◆ Supplied records ◆
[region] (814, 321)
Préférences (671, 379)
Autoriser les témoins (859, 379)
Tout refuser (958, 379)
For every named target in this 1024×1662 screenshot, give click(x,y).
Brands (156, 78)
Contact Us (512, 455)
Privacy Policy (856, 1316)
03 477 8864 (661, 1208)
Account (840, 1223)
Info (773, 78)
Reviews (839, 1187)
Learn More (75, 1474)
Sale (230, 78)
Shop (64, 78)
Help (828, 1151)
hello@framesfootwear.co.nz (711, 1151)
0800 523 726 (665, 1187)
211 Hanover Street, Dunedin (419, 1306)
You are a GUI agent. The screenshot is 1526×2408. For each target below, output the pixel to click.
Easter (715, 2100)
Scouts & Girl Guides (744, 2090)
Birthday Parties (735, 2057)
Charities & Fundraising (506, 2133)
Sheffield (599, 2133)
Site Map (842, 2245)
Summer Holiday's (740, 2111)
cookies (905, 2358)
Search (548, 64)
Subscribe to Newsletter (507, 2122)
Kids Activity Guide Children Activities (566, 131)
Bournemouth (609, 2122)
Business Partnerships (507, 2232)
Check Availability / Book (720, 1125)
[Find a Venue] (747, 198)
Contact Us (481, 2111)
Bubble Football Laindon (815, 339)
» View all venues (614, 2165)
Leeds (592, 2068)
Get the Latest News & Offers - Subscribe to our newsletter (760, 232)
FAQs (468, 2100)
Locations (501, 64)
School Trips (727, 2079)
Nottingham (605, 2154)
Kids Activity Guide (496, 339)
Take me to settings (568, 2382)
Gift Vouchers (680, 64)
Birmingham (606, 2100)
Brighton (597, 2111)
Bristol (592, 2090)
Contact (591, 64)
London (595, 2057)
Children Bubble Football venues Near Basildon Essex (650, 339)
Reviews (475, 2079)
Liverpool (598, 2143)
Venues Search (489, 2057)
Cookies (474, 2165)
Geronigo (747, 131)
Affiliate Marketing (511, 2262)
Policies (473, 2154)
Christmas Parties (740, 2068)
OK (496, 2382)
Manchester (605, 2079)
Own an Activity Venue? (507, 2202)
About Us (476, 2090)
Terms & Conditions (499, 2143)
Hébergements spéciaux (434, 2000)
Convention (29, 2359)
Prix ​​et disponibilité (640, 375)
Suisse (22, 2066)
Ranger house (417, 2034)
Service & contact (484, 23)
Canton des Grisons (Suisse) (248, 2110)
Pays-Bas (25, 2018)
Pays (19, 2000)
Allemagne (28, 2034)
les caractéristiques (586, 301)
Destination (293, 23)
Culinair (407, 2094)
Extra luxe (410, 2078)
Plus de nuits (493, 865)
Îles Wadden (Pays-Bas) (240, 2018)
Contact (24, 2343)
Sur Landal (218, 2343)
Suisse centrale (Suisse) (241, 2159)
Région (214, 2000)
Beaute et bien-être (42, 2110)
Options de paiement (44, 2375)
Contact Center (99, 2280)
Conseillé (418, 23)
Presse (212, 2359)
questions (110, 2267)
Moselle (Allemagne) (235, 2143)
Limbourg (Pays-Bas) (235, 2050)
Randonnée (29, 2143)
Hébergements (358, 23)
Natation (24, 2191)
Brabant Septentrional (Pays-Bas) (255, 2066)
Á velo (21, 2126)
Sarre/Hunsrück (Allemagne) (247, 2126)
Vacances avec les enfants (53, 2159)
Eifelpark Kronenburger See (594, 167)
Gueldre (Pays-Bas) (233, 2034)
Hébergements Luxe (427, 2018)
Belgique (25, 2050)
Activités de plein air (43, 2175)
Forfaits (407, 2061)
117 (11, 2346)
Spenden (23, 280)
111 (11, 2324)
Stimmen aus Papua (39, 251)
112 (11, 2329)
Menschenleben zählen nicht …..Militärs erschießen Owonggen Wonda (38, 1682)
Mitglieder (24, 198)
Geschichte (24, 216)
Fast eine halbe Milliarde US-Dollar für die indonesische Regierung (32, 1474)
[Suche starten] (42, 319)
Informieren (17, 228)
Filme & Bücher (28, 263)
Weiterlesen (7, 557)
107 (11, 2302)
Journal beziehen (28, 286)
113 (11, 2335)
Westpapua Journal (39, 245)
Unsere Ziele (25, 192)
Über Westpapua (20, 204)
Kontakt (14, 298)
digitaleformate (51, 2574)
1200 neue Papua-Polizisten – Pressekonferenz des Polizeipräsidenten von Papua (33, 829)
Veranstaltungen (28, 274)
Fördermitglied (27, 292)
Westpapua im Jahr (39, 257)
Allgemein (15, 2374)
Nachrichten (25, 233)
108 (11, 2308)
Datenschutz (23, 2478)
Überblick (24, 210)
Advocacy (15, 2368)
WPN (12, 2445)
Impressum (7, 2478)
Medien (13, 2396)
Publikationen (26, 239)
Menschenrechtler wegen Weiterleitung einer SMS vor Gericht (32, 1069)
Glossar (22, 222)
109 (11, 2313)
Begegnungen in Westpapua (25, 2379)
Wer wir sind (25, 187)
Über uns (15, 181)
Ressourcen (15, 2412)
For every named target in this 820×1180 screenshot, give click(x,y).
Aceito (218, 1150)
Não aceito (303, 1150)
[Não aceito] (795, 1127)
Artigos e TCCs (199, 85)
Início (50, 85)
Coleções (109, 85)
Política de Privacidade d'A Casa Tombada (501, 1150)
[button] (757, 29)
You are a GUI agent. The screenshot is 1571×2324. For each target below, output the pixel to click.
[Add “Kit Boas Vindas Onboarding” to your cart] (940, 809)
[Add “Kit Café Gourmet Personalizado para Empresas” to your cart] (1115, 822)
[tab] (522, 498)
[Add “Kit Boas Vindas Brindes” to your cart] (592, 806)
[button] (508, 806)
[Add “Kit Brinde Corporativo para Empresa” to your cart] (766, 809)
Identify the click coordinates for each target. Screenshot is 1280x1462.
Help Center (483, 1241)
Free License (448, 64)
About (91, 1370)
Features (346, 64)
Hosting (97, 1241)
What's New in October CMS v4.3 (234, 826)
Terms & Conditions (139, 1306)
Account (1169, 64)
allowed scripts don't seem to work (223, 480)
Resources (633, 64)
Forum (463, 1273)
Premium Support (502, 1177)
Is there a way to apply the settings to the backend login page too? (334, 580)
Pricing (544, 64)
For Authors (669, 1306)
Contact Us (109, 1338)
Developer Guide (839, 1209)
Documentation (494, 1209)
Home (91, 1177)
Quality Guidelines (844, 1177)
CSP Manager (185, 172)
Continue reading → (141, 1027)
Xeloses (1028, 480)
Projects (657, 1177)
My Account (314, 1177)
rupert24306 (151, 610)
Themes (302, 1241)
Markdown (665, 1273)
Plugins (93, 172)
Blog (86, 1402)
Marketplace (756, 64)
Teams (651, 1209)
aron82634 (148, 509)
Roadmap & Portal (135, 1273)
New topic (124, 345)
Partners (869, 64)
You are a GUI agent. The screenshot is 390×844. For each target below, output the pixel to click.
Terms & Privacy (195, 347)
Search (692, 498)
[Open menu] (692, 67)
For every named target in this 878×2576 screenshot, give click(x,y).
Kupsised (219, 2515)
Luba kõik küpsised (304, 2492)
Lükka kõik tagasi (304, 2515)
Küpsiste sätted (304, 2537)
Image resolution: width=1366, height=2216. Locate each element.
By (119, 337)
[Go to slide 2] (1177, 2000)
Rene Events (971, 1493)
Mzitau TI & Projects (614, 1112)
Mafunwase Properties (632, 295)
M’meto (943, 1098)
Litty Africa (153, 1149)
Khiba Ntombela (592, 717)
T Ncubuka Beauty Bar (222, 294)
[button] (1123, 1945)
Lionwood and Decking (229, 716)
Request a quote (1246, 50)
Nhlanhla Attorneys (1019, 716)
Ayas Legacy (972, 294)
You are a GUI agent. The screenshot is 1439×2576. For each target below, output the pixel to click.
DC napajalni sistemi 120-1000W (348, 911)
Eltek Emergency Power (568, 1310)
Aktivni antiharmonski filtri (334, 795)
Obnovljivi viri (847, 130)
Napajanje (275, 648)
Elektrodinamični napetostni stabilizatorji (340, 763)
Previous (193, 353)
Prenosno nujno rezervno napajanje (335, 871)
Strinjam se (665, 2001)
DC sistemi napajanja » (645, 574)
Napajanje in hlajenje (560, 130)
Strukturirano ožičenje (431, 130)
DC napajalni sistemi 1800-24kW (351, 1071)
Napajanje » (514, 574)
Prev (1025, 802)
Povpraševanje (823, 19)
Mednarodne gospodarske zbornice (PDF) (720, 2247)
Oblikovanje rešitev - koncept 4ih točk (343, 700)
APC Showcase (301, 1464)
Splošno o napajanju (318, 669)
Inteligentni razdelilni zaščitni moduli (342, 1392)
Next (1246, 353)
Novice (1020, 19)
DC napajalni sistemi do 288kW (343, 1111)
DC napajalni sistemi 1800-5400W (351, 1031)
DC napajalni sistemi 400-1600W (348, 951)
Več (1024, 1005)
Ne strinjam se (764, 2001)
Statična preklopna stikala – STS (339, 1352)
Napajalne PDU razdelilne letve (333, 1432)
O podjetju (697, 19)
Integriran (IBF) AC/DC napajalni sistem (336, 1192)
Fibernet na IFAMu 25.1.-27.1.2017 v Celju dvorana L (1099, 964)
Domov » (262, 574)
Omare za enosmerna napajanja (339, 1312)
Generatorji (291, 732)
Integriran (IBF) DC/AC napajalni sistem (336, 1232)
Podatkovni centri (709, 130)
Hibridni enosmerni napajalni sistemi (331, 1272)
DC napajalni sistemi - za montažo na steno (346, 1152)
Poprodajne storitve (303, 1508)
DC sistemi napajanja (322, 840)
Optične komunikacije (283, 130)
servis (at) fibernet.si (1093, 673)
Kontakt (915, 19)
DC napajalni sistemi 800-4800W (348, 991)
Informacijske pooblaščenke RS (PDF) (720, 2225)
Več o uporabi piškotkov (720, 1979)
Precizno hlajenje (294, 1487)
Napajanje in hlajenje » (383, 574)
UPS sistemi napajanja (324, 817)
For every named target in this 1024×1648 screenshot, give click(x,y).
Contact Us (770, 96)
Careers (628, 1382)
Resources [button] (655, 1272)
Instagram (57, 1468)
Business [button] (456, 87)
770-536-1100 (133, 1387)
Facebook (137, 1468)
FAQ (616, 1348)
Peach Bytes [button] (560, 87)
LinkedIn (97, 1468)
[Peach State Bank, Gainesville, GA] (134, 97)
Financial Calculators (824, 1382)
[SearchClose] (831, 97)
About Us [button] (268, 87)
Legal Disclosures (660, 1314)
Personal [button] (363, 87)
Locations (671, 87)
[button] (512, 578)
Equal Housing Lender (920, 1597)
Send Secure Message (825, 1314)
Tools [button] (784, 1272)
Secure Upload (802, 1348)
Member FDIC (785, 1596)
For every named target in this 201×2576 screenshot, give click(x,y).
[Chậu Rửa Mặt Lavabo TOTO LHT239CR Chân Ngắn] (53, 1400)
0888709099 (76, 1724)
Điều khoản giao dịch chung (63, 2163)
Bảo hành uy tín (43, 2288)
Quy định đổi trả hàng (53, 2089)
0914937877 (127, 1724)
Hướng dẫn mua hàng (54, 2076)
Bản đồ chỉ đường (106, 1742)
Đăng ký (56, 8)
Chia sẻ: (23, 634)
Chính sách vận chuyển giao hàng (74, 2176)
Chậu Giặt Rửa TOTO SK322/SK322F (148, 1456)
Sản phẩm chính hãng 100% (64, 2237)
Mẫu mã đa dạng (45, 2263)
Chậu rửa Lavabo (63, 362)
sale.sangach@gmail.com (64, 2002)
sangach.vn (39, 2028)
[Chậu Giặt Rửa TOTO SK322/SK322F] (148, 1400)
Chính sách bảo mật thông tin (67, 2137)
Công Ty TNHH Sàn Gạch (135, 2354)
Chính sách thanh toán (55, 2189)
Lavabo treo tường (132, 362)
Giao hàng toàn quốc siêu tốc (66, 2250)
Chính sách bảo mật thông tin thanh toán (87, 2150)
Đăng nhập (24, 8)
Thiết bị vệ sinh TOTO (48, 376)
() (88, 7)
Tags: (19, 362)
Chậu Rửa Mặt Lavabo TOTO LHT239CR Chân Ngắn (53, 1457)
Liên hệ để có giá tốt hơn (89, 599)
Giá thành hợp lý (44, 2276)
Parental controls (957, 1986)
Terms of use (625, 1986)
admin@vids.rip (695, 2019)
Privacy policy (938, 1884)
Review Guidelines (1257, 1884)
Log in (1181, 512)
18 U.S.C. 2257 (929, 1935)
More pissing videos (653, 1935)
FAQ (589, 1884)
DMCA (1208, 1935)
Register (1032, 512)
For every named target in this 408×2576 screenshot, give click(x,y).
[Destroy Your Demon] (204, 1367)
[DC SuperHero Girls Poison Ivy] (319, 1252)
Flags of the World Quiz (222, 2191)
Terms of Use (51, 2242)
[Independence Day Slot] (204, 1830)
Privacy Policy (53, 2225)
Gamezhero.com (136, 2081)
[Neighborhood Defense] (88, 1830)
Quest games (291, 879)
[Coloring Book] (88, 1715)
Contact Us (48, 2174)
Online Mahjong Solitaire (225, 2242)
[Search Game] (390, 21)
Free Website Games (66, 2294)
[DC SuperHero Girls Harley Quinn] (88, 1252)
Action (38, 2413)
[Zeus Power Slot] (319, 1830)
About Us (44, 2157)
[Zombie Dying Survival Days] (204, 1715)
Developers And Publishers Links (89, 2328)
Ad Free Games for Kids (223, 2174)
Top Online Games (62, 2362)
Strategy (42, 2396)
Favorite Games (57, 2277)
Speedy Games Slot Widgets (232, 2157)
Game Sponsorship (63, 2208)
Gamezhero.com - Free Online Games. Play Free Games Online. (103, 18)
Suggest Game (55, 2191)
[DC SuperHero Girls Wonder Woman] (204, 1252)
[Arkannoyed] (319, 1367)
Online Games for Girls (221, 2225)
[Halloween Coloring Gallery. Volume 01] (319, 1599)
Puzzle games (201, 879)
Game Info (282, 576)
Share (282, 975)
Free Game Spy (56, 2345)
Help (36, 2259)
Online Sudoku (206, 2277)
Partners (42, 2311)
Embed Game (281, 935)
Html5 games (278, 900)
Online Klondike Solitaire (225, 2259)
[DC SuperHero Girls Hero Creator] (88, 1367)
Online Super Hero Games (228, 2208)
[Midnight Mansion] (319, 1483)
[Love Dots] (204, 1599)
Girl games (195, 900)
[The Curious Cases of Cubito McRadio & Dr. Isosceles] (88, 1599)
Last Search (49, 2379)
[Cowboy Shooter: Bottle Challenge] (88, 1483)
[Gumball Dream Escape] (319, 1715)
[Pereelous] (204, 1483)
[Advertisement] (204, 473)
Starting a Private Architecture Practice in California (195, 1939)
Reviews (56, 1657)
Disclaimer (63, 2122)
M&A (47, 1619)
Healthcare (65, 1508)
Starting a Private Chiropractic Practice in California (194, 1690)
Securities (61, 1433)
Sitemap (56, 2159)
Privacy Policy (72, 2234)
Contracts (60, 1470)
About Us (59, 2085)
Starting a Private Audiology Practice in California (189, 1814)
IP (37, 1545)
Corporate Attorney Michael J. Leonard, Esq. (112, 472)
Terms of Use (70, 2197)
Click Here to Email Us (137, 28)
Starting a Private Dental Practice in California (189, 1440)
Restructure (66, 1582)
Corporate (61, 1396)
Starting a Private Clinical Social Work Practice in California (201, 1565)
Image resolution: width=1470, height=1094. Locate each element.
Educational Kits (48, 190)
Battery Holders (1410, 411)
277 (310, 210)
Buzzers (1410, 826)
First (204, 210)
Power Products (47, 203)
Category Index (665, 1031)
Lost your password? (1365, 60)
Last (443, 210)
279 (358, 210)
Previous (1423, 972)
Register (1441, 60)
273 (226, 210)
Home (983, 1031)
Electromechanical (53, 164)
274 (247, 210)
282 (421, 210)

◆ Activity ◆
Of the lines above, retype only those from the line containing "[button] (508, 806)" through the line containing "Elektrodinamični napetostni stabilizatorji", including both, exactly.

◆ Finished exercise ◆
[button] (508, 806)
[Add “Kit Brinde Corporativo para Empresa” to your cart] (766, 809)
Identify the click coordinates for each target. Screenshot is 1280x1462.
Help Center (483, 1241)
Free License (448, 64)
About (91, 1370)
Features (346, 64)
Hosting (97, 1241)
What's New in October CMS v4.3 (234, 826)
Terms & Conditions (139, 1306)
Account (1169, 64)
allowed scripts don't seem to work (223, 480)
Resources (633, 64)
Forum (463, 1273)
Premium Support (502, 1177)
Is there a way to apply the settings to the backend login page too? (334, 580)
Pricing (544, 64)
For Authors (669, 1306)
Contact Us (109, 1338)
Developer Guide (839, 1209)
Documentation (494, 1209)
Home (91, 1177)
Quality Guidelines (844, 1177)
CSP Manager (185, 172)
Continue reading → (141, 1027)
Xeloses (1028, 480)
Projects (657, 1177)
My Account (314, 1177)
rupert24306 (151, 610)
Themes (302, 1241)
Markdown (665, 1273)
Plugins (93, 172)
Blog (86, 1402)
Marketplace (756, 64)
Teams (651, 1209)
aron82634 (148, 509)
Roadmap & Portal (135, 1273)
New topic (124, 345)
Partners (869, 64)
You are a GUI agent. The screenshot is 390×844. For each target below, output the pixel to click.
Terms & Privacy (195, 347)
Search (692, 498)
[Open menu] (692, 67)
For every named target in this 878×2576 screenshot, give click(x,y).
Kupsised (219, 2515)
Luba kõik küpsised (304, 2492)
Lükka kõik tagasi (304, 2515)
Küpsiste sätted (304, 2537)
Image resolution: width=1366, height=2216. Locate each element.
By (119, 337)
[Go to slide 2] (1177, 2000)
Rene Events (971, 1493)
Mzitau TI & Projects (614, 1112)
Mafunwase Properties (632, 295)
M’meto (943, 1098)
Litty Africa (153, 1149)
Khiba Ntombela (592, 717)
T Ncubuka Beauty Bar (222, 294)
[button] (1123, 1945)
Lionwood and Decking (229, 716)
Request a quote (1246, 50)
Nhlanhla Attorneys (1019, 716)
Ayas Legacy (972, 294)
You are a GUI agent. The screenshot is 1439×2576. For each target below, output the pixel to click.
DC napajalni sistemi 120-1000W (348, 911)
Eltek Emergency Power (568, 1310)
Aktivni antiharmonski filtri (334, 795)
Obnovljivi viri (847, 130)
Napajanje (275, 648)
Elektrodinamični napetostni stabilizatorji (340, 763)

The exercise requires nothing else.